Your goal:
In the records below, find the line holding "Screen dimensions: 317x669" and the line holding "Screen dimensions: 786x417". Set down both, with every line between them, exactly.

Input records:

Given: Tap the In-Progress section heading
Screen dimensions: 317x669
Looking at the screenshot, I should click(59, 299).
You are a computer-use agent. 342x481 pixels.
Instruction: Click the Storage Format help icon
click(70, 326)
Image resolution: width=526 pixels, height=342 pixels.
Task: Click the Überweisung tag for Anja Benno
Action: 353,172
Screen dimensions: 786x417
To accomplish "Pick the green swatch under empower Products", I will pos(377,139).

...

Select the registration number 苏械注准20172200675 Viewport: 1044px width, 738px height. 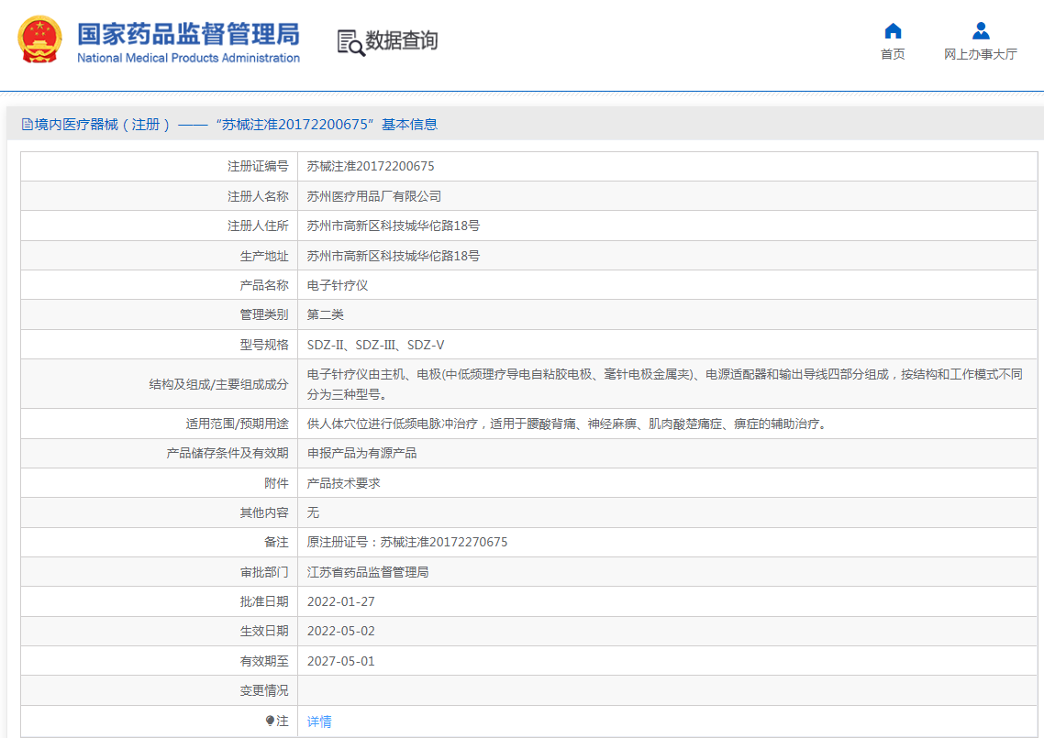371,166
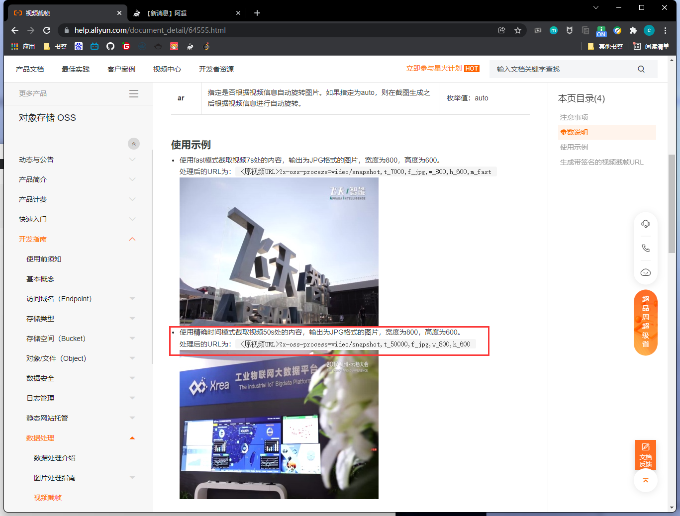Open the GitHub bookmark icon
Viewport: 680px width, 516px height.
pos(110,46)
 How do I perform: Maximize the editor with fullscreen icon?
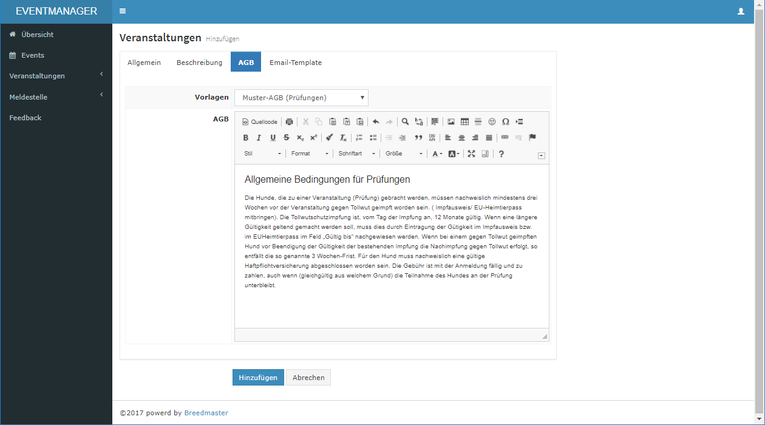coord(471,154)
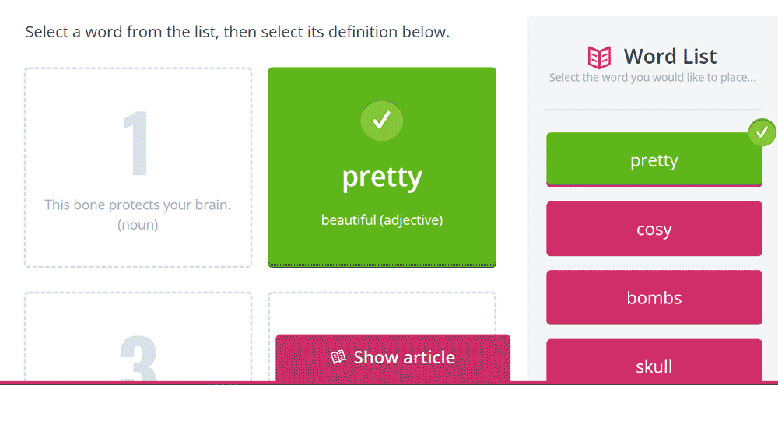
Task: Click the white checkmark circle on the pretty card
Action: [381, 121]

...

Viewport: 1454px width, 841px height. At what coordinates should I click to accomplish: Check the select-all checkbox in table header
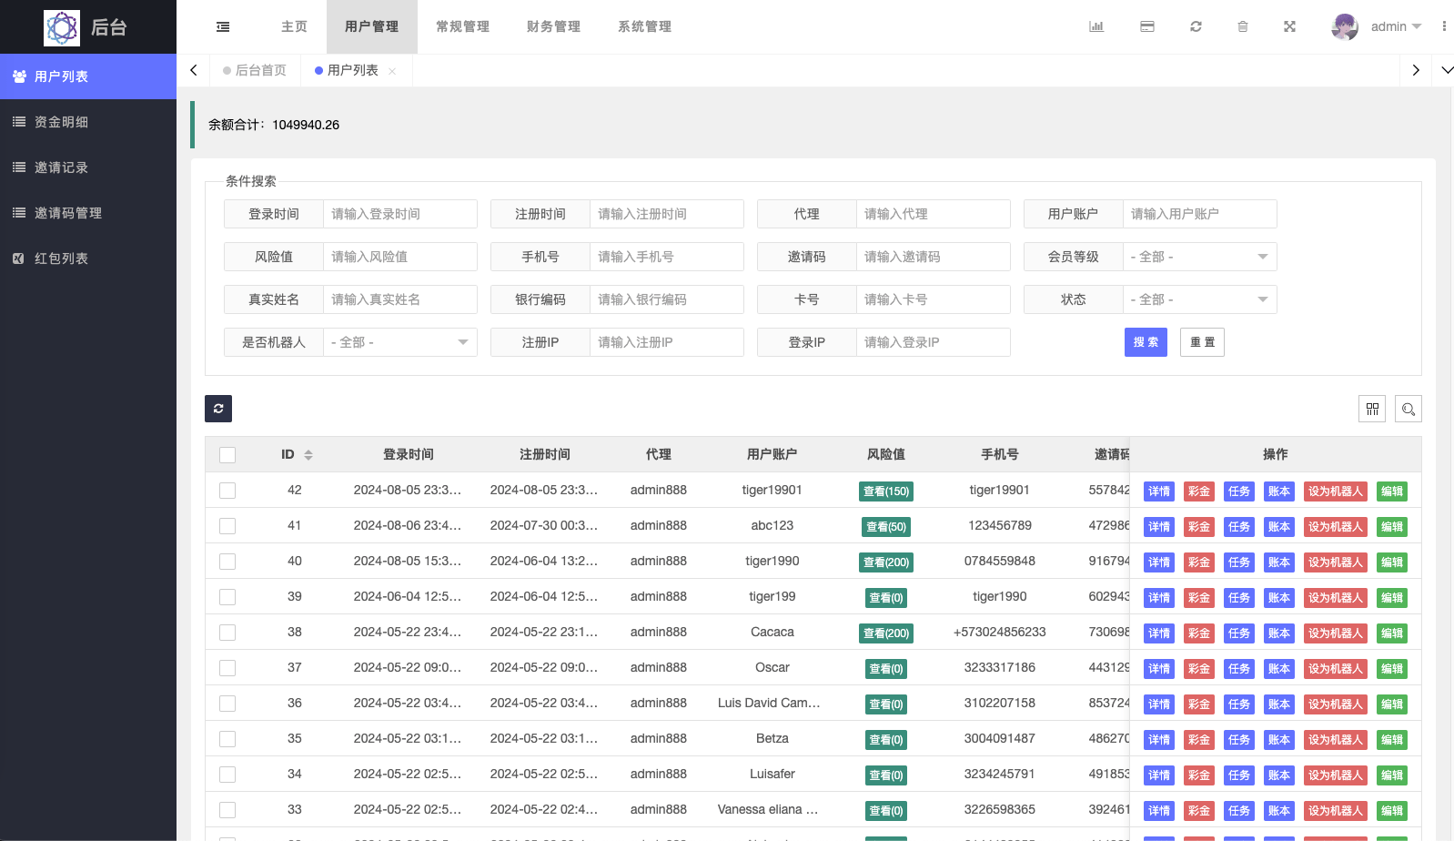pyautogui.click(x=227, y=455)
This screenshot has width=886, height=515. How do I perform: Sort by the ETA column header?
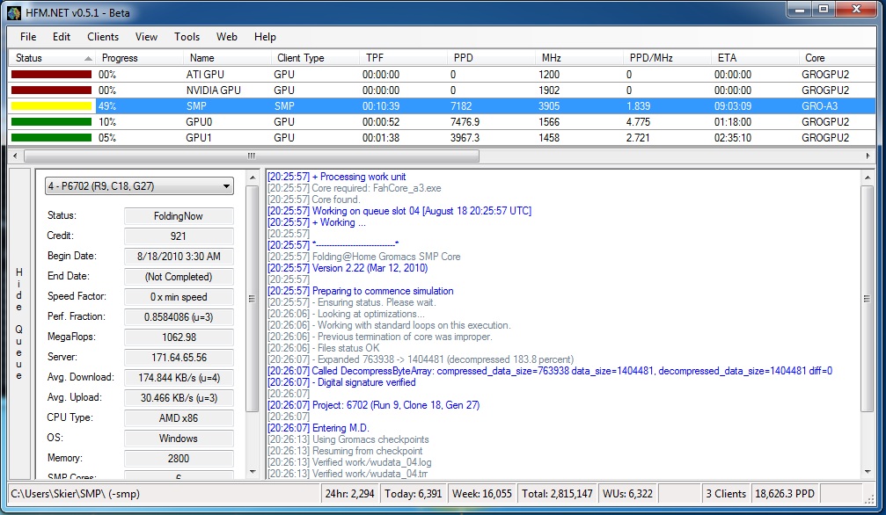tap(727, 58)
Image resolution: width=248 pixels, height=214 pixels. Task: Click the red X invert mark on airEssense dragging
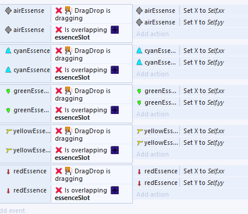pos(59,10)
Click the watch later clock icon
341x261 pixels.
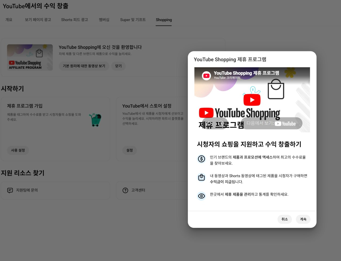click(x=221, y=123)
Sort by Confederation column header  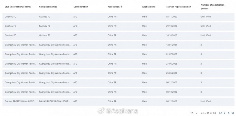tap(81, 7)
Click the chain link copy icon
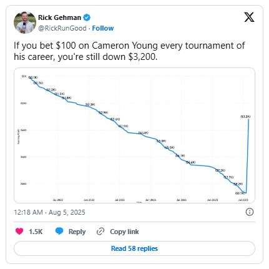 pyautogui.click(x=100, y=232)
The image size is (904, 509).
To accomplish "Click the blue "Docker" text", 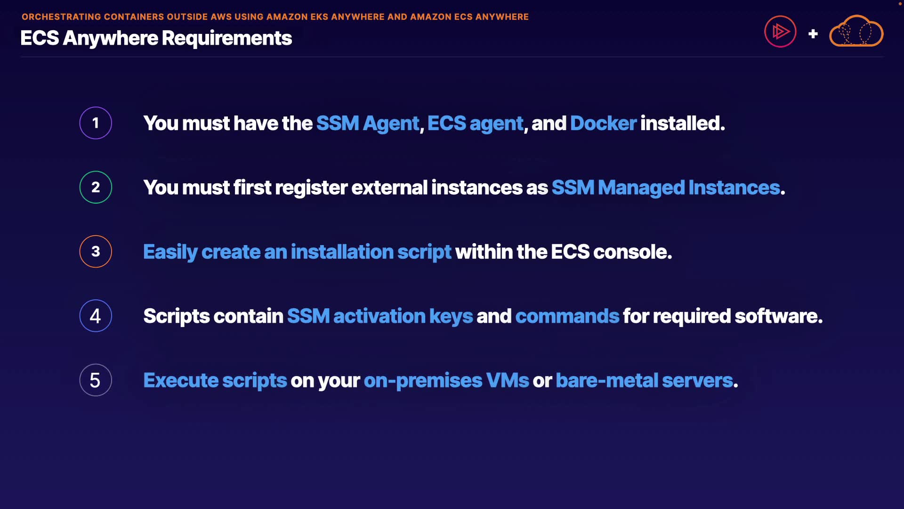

Your solution:
Screen dimensions: 317x669
Looking at the screenshot, I should click(59, 299).
You are a computer-use agent. 342x481 pixels.
Instruction: Click the Storage Format help icon
click(70, 326)
Image resolution: width=526 pixels, height=342 pixels.
Task: Click the Überweisung tag for Anja Benno
Action: 353,172
Screen dimensions: 786x417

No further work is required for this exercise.